- The paper introduces two architectures, W2Vanilla and W2VAligned, which leverage pre-trained Wav2vec2.0 embeddings to predict oral reading fluency.
- It employs mean pooling and word-level pooling to capture both global and nuanced speech patterns essential for fluency assessment.
- Evaluation reveals that ASR task-specific pre-training significantly enhances model performance in predicting fluency scores.
Deep Learning for Assessment of Oral Reading Fluency
Introduction
"Deep Learning for Assessment of Oral Reading Fluency" explores the application of deep learning techniques, particularly Wav2vec2.0, for assessing oral reading fluency. This paper addresses the need for scalable, automated fluency assessments and investigates an end-to-end approach leveraging pre-trained models to predict fluency scores based on audio recordings. The methodology promises to alleviate challenges related to limited labeled datasets through self-supervised learning frameworks.
Wav2vec2.0 Based Architecture
W2Vanilla
The W2Vanilla architecture utilizes pre-trained Wav2vec2.0 embeddings, which undergo mean pooling across utterances followed by a series of fully-connected layers for comprehensibility score prediction. This model exhibits superior performance compared to traditional systems based on hand-crafted features, indicating the robustness of Wav2vec2.0 embeddings in capturing relevant fluency features.
Figure 1: W2Vanilla Architecture.
W2VAligned
An extension to the Vanilla architecture, W2VAligned introduces word-level pooling to retain prosodic features. Word boundaries are determined through forced alignment, allowing the model to capture inter-word variations critical to fluency assessments. However, complexity introduced by this architecture does not consistently translate into better performance.
Figure 2: W2VAligned Architecture.
Evaluation of Pre-trained Models
Various Wav2vec2.0 pre-trained models were evaluated for their efficacy in fluency prediction. Notably, the wav2vec2-large-960h-lv60-self model excelled, benefiting from its ASR task-oriented self-training methodology, illustrating that ASR task-specific pre-training enhances model performance in comprehensibility assessments. Differences in performance underscore the significance of pre-training datasets and methodologies on task outcomes.
Probing and Analysis
Probing the representations yielded insights into the model's ability to capture linguistic features. Results demonstrated significant correlations between learned embeddings and high-level fluency features such as speech rate and phrase boundaries, as illustrated below:
Figure 3: Location of probes in the Vanilla architecture. C is obtained on mean pooling the frame-level representations extracted from a pre-trained (frozen) wav2vec model. On passing it through 3 hidden layers with [128, 64, 4] hidden units, we get a compressed representation B ∈R4.

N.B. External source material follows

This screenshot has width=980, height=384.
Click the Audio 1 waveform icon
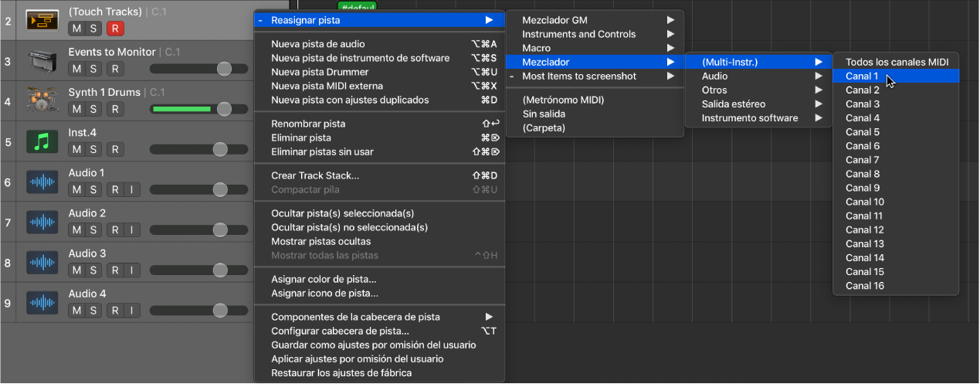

Figure 4: Pcf (Performance on wav2vec embedding), Pbf (Performance on bottleneck embedding) and the ratio PcfPbf, sorted in descending order.
Conclusion
The proposed end-to-end approach showcases the potential of deep learning frameworks for assessing oral fluency, outperforming traditional methods reliant on hand-crafted features. Probing results suggest that while Wav2vec2.0 embeddings effectively capture certain fluency-related features, further optimization and experimentation, particularly with complementary feature sets, could enhance predictive capabilities. Future work could leverage this line of research, exploiting large-scale unlabeled audio data for improved fluency assessment models.